In Italia, dunque, questa clausola si è trovata al centro di molte discussioni, sfociate in diverse prese di posizione da parte dei tribunali di ogni ordine e grado, fino alla Corte di Cassazione. La magistratura ha lungamente avversato la sua adozione da parte degli assicuratori, con varie giustificazioni. In particolare, essa sarebbe risultata:
atipica, se non illegittima, perché contraria al disposto dell’art. 1917 c.c.;
vessatoria, perché limiterebbe l’operatività del contratto a danno dell’assicurato (e sarebbe quindi soggetta alla sua espressa approvazione, ex art. 1341 del c.c.); 
essa, inoltre, violerebbe il disposto dell’art. 1895 c.c., coprendo avvenimenti la cui origine si colloca prima della stipulazione del contratto, eludendo così il principio indennitario su cui fonda l’intero apparato del sistema assicurativo;
In poche parole, la clausola risulterebbe immeritevole di tutela per il nostro ordinamento e danneggerebbe l’interesse dell’assicurato, inteso come parte debole nel processo di vendita del prodotto assicurativo. Ciò comporterebbe la nullità del suo contenuto e autorizzerebbe il magistrato, che dovrà giudicarne di volta in volta l’adeguatezza, a modificarne l’oggetto, ricostituendo lo spirito del disposto dell’articolo 1917 del codice civile.

La poca chiarezza nuoce al settore
La discussione è andata avanti per anni ed è tuttora in corso. Allo stato attuale, nonostante questa clausola abbia ricevuto l’imprimatur all’interno di alcuni provvedimenti legislativi (legge 31/12/2012 n° 247, recante la nuova disciplina dell’ordinamento della professione forense; legge n. 24/2017, nota come legge Gelli, legge Concorrenza n. 124/2017, recante disposizioni sull’ultrattività delle polizze assicurative di responsabilità professionale), la questione investe ancora parecchi fronti per le compagnie. 
È infatti possibile che sinistri ancora aperti riservino delle sorprese sulla loro risarcibilità, qualora la clausola non venga accettata dalla magistratura, con gravi conseguenze sull’ammontare delle riserve appostate. Inoltre, i trattati di riassicurazione di alcuni tipi di polizze impongono l’uso della claims made, il che potrebbe mettere a repentaglio la solvibilità della compagnia, se la stessa non fosse in grado di applicarla correttamente, in seguito alle diverse indicazioni del tribunale.
È quindi vitale che gli assicuratori ne facciano un uso attento, evitando che la magistratura possa dichiararla nulla, sostituendola di fatto con una losses occurring.

Il vantaggio dell’adeguamento dei premi
Com’è noto, infatti, lungi dal voler costituire una vessazione nei confronti dell’assicurato, la clausola claims made comporta una serie di vantaggi per tutti i soggetti coinvolti nel negozio assicurativo.

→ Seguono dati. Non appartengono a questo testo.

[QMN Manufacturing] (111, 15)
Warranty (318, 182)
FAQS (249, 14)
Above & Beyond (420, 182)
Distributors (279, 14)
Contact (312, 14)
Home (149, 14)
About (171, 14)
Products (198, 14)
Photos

Essa ha infatti il merito di attualizzare la copertura, rendendo assai più semplice la denuncia di sinistri che, nell’ambito di rami che dispiegano la loro operatività in tempi anche molto lunghi (long tail), potrebbero essere presentati a compagnie che non esistono più, o che non operano più nel mercato di riferimento. 
L’efficacia della copertura risulta inoltre svincolata dall’accertamento di circostanze che potrebbero non essere più facilmente riscontrabili o dalla vigenza, al momento dell’accadimento, di massimali non adeguati alla bisogna.
Per gli assicuratori, stante la dinamica dei sinistri per i rami in cui la clausola è utilizzata, essa soddisfa una serie di esigenze vitali per la loro sopravvivenza e permette loro di adeguare i premi di polizza all’effettivo parametro di spesa del momento in cui gli stessi vengono riservati e pagati, contribuendo in modo determinante a una maggiore certezza sui costi e sugli andamenti dei rischi assicurati.